• **Exercise data**
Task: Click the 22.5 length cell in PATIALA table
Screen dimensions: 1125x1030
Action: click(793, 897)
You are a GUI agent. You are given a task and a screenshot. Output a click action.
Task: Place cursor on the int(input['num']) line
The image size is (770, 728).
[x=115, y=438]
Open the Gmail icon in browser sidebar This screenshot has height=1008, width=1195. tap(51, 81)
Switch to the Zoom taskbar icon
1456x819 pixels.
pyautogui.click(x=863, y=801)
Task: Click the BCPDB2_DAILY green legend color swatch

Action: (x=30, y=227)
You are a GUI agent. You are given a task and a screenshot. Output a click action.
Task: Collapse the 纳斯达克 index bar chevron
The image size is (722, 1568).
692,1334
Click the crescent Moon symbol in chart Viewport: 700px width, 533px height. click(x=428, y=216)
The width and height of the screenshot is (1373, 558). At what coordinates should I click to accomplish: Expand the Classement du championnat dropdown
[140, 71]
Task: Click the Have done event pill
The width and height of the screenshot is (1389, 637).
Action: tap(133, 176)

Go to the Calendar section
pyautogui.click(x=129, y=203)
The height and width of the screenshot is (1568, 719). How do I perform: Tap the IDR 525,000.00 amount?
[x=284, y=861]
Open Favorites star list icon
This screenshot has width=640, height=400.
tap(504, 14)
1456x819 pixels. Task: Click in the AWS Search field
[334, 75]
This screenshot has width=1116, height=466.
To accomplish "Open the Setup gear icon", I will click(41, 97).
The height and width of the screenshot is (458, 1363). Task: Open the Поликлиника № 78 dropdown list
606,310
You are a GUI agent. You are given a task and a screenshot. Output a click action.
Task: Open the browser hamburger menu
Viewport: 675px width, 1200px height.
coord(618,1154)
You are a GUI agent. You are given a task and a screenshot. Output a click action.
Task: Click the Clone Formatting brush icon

• **Exercise goal**
Rewrite everything from the start of the entries down to the line containing "[x=115, y=438]", both ends included, with the requests unchanged. Raise every click coordinate in the answers by 46.

• **Final answer**
Task: Click the 22.5 length cell in PATIALA table
Screen dimensions: 1125x1030
Action: click(839, 943)
You are a GUI agent. You are given a task and a screenshot. Output a click action.
Task: Place cursor on the int(input['num']) line
The image size is (770, 728).
[x=161, y=484]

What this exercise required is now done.